Globe to Globe: Henry VI, Part Two in Albanian (Albania)

The less said about this, the better. They cut all the best bits, made the funny bits melodramatic and how do you cock up a play with witches, pirates and Jack Cade?

Henry VI, Part Two (or, as we renamed it during the interval, “The Warrior Queen, or Jack Cade and the Temple of Doom”) is my all-time favourite Shakespeare play, so believe me when I tell you it takes a lot for a production to bore me. One of my companions likened yesterday’s show to a very accomplished school play, which isn’t too far off the mark.

The secret is that no one in this photo thinks very much of this production either. Photo (c) Marc Brenner

The real disappointment is that it opened with four actors wearing bright paper crowns and zipping around the stage on scooters, which is a brilliant opening and totally in the spirit of the play. Unfortunately, the rest of the production didn’t live up to this promise.
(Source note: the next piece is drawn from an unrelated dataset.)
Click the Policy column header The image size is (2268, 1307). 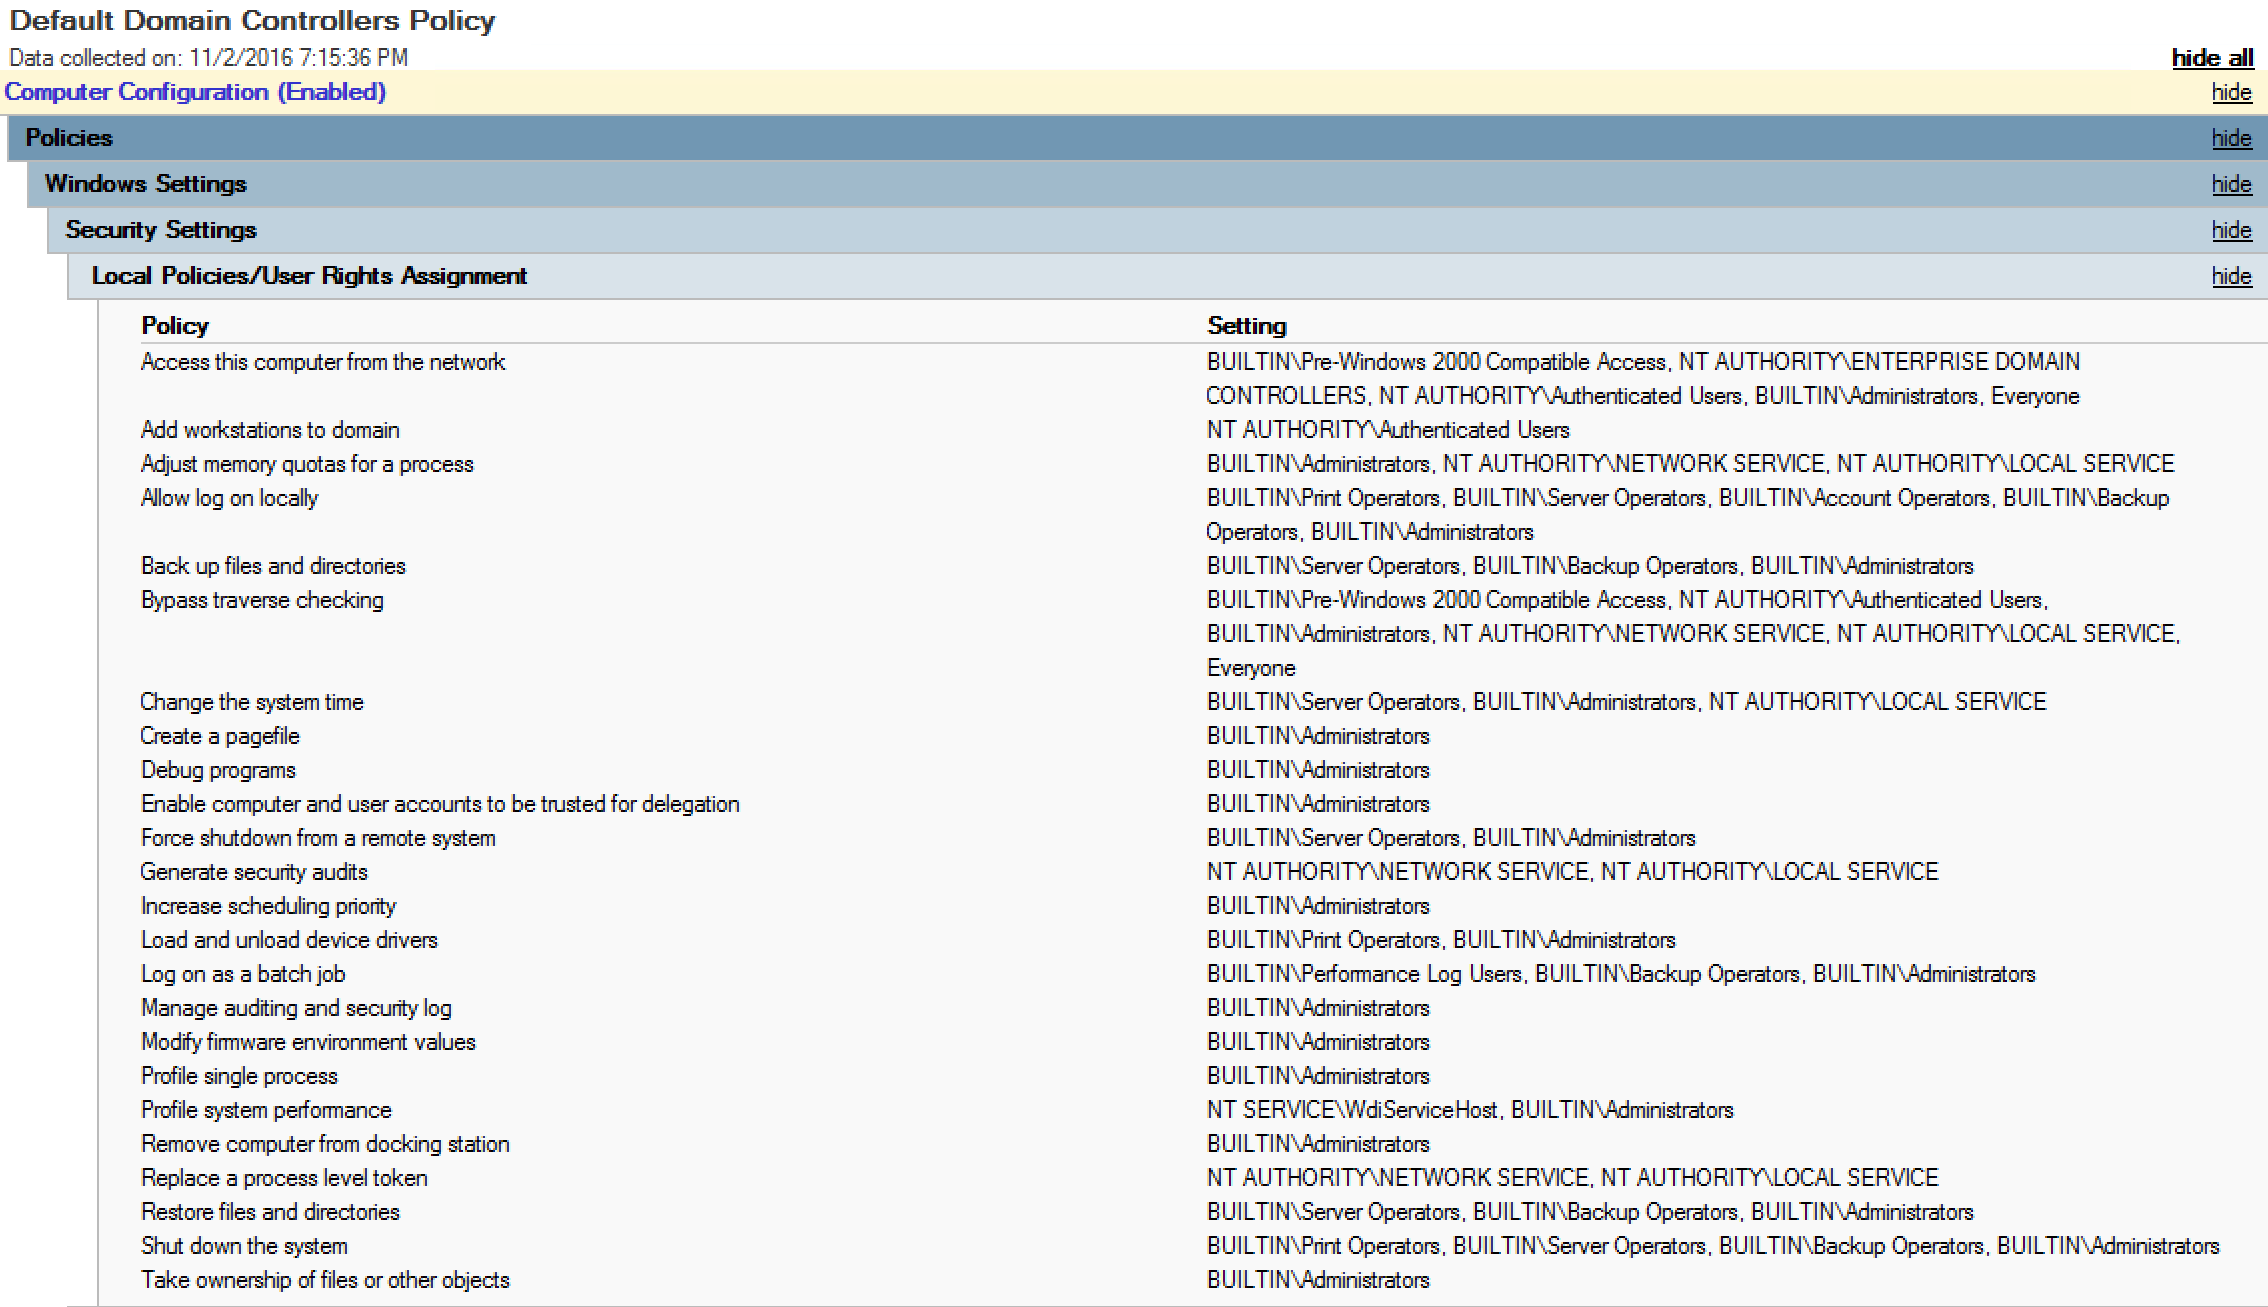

Henry VI, Part Two is just not a play that takes a lot of dramatic weight. It’s chilling in places and heartbreaking in places, but those places are few and far between. Most of it is batshit bonkers in a good way. It’s a play about chaos and the breakdown of order, and Shakespeare shows that through a series of intentionally bizarre comic bits including, but not limited to:

  • Queen Margaret snuggling publicly with the decapitated head of her dead boyfriend
  • A seance featuring spirits who rhyme in bad Latin, which is actually all a scam
  • St Alban miraculously curing a man of blindness and lameness, which is actually all a scam
  • The following exchange: “Rome shall remedy this.” “Roam thither, then!”
  • Pirates, one of whom explicitly has an eyepatch
  • Lords sneaking around in each others’ gardens to compare family trees
  • Jack Cade, who I won’t try to describe here, but who is amazing
  • Characters named: Dick the Butcher; Peter Thump; Margery Jourdaine, the Witch of Eye.
  • The first appearance of the boy who will be Richard III, and you can really tell.

It’s ridiculous and great, and it’s supposed to be ridiculous and great. It’s energetic, sexy, raucous and funny. Unfortunately, the National Theatre of Albania was convinced it was a ponderous slow-motion parliamentary epic, and filed off all the interesting bits to create a straight-down-the-line yawnfest. Delightfully creepy necrophiliac head-snuggling was out – I suppose they thought it would have made the characters too interesting? – but a three-minute speech in the final scene by Clifford vowing revenge for his father’s death, which didn’t happen onstage and won’t be carried out by the same company of actors (it happens in Part Three), was in.

The production also incomprehensibly left in several plot elements without explaining them in the surtitled scene summaries. The prophecy that Suffolk will “die by water” was noted, but when the pirate Walter Whitmore (“Walter” being a homonym for “water” in Shakespeare’s dialect) arrives, his name doesn’t come up in the summaries , although I heard the actors say it. Likewise, Jack Cade is killed offstage (his death is onstage in the play) and when his killer arrives with his head – none of this is mentioned at all! A strange man pops up with something that looks like it might be a head in a bag (or it might be a fishing buoy), King Henry looks pleased, the strange man exits. The end. If you weren’t a giant nerd like me you’d have no idea what had just happened, or indeed what had happened to Cade at all.

Worst of all, the production was just boring. And despite being saddled with probably the worst titles in Shakespeare, the Henry VIs are almost never boring. I’m not hard to please when it comes to this play; entirely the contrary. In that way, this production was almost an accomplishment. Almost.

There were some redemptive aspects. The pirates were piratical. Dick the Butcher was perfect, wry and menacing. York was an extremely good actor (and very underused). His son, the young Richard III-to-be, had a great physicality. Eleanor Cobham, Gloucester’s disgraced wife who attempts to gain the throne using witchcraft was extremely well acted by Yllka Mujo – all aspects of her plot were good. A clarinet player popped up in the audience to play comedy sneaking-around music when her assistant John Hume told the audience about his double-dealing, which was probably my favourite part of the show after the scooters.

Seriously, the scooters!! They were so close! How do you come up with a genius touch like scooters and then fumble the ball so badly?!

I saw Globe to Globe’s Henry VI, Part Two at Shakespeare’s Globe on May 13, 2012.